I tried to link to a Flickr account photo.... Not to sure the forum here likes Flickr... that's ok, I found a work-a-round. Life is good!


----------



## Hoot24 (Sep 5, 2012)

*oh.... The Number*

Forgot one thing..... the number on the train is either 3896 or 3898. Hard to tell even on the original photo. Thanks guys.


----------



## Hoot24 (Sep 5, 2012)

cv_acr said:


> Nothing's showing up. It looks like you linked to the web page instead of the actual image.
> 
> Here's your link:
> http://www.flickr.com/photos/[email protected]/7950810690/
> ...


Definitely PRR.... Man you are good!


----------



## cv_acr (Oct 28, 2011)

Hoot24 said:


> I tried to link to a Flickr account photo.... Not to sure the forum here likes Flickr... that's ok, I found a work-a-round. Life is good!


Hoot, you linked to the web page, not the image. The img tag has to link directly to the .jpg image file, not the web page it's embedded in.

So either link to the page (better, for copyright, maintaining proper photo credit) or right click on the image and choose Properties to find out the actual image location.


----------



## Hoot24 (Sep 5, 2012)

cv_acr said:


> Hoot, you linked to the web page, not the image. The img tag has to link directly to the .jpg image file, not the web page it's embedded in.
> 
> So either link to the page (better, for copyright, maintaining proper photo credit) or right click on the image and choose Properties to find out the actual image location.

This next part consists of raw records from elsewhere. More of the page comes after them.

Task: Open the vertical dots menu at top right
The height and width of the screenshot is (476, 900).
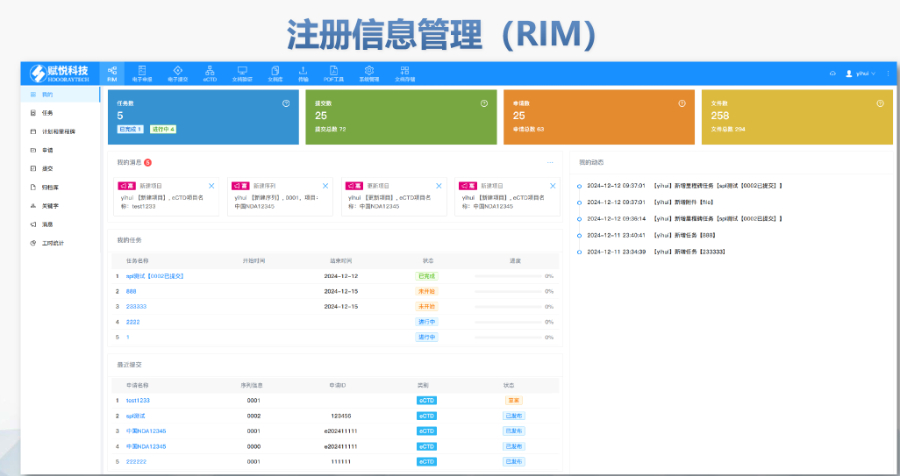Action: pos(886,74)
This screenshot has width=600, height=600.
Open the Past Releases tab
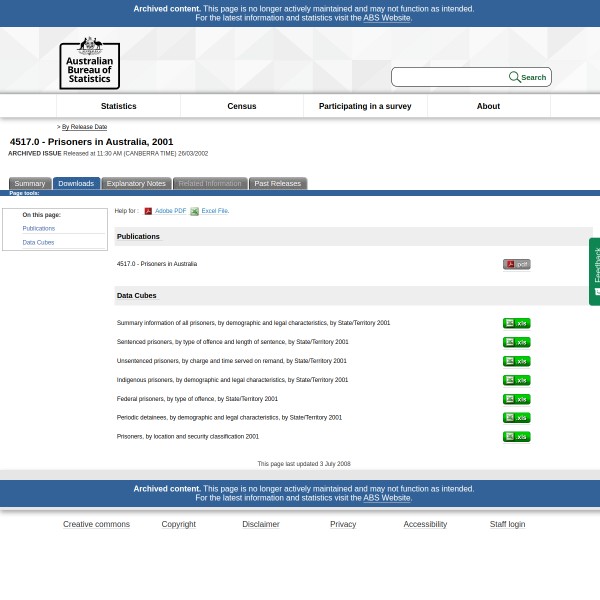coord(277,184)
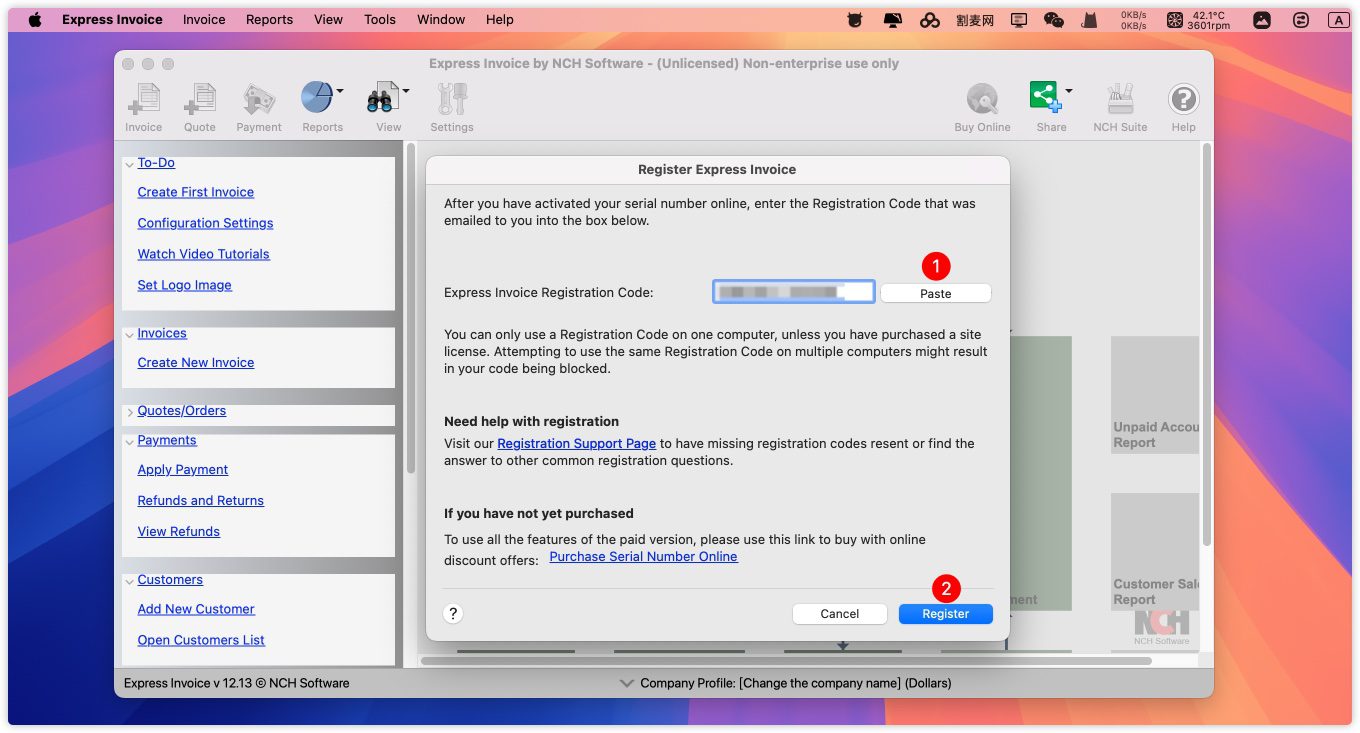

Strange.... I thought I did exactly what it said to do.... here is the screenshot of what I copied and pasted here:


----------



## Southern (Nov 17, 2008)

This might be it

Road #:3892
Sequence:1st
Type:0-4-0
Class:A5s
Builder:Juniata
Built:1924
CN:3870
Disposition:retired 5/52

I do not know if this is it, but you can see if others of this class look the same.


----------



## Hoot24 (Sep 5, 2012)

Southern said:


> This might be it
> 
> Road #:3892
> Sequence:1st
> ...


Thank you for the info... with your information I was able to find a photo of it.... Time to start modeling it. Here is what the entire loco looks like:


----------



## Big Ed (Jun 16, 2009)

Hoot24 said:


> Hi all..... So I was wonder.... Can anybody tell what kind/type of locomotive this is in the photo below??? I know it's not much to go by, but I am really curious. The year I think is around 1946. Location is Philadelphia and "probably" on Front Street (now Delaware Ave.) down next to the Delaware River. Oh and the two people in the photo are my Dad and my Great Grandfather. Thanks for helping if you can!


I remember when the trains ran on the roads in Phila and Delaware was that main road through. I think it is renamed now Columbus?
That was before 95 was finished.
I don't remember Steam locos working though.

Here is a sister engine for your picture.:thumbsup:


----------



## tjcruiser (Jan 10, 2010)

Hoot24 said:


> Oh and the two people in the photo are my Dad and my Great Grandfather.


That's cool! What an interesting family history you must have!

TJ


----------



## Hoot24 (Sep 5, 2012)

Thanks for the Photos Big Ed.... Awesome pics. 

"Interesting" family history does not even begin to describe my crazy family.... lol


----------